-- START Dataset records --

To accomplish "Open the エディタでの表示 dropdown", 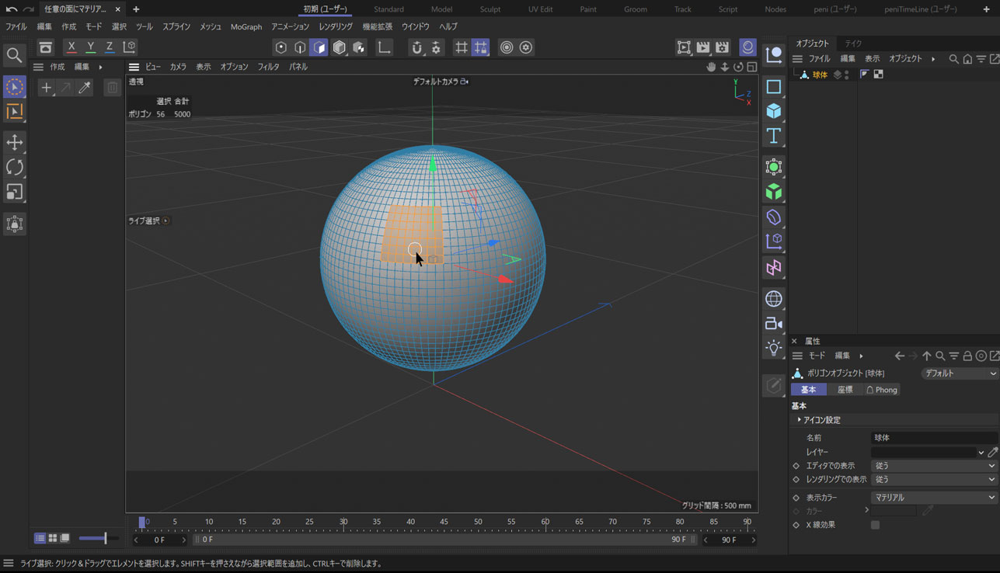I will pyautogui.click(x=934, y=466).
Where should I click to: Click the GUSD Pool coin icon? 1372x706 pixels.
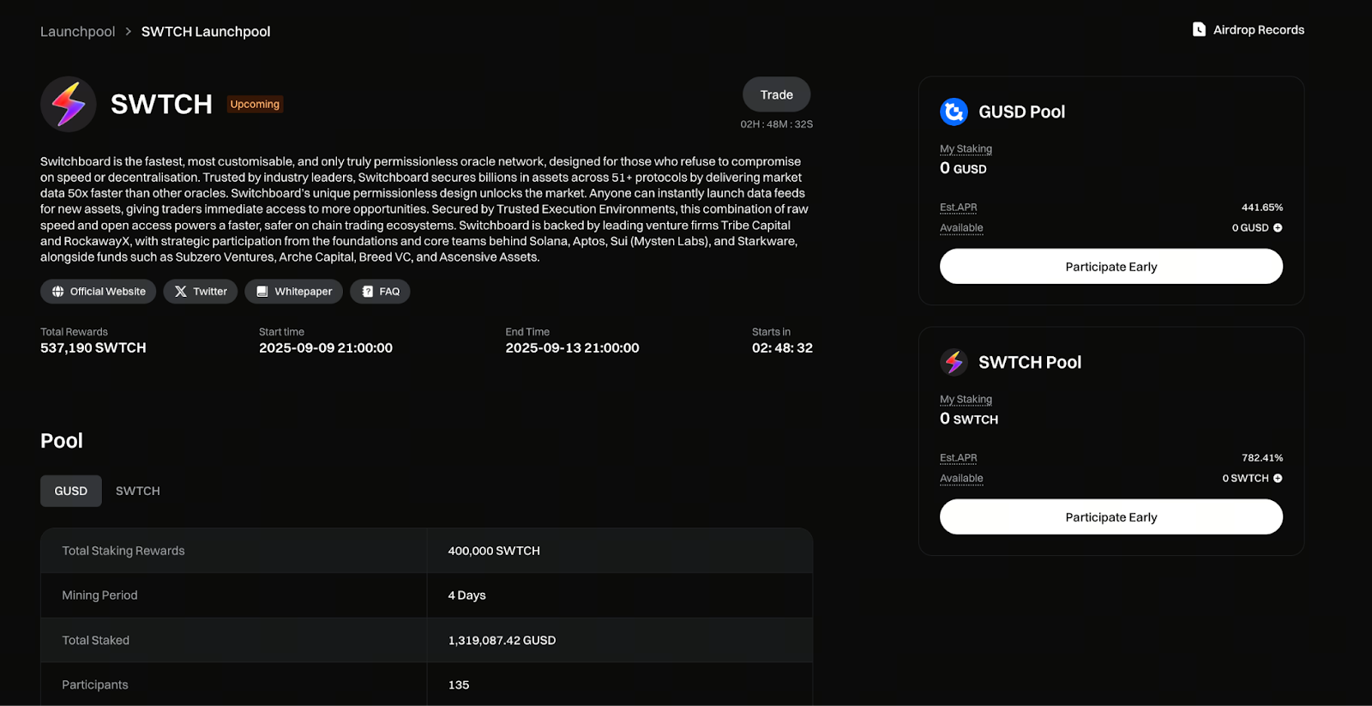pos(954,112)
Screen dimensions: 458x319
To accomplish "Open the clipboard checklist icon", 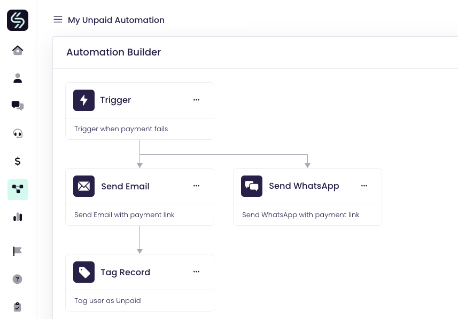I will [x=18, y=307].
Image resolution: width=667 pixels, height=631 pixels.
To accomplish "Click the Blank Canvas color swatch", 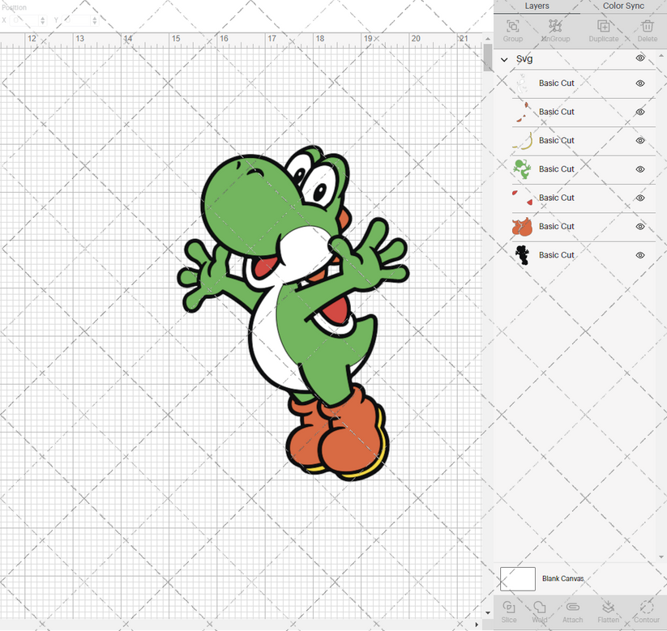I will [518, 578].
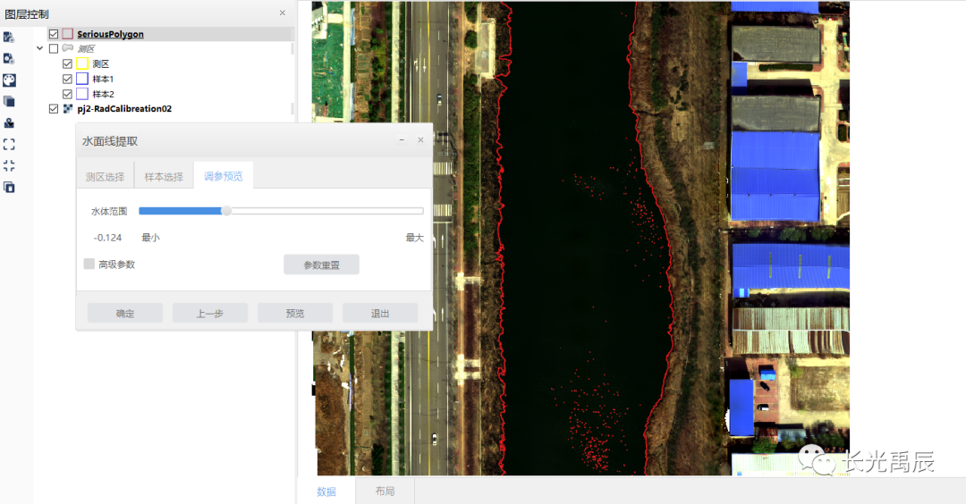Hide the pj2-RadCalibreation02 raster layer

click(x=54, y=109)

-- END Dataset records --

Pick out each line in the listing that contains the word "pixels", and copy those lines.

Where should I click to: Click the GUSD Pool coin icon? 1372x706 pixels.
Image resolution: width=667 pixels, height=631 pixels.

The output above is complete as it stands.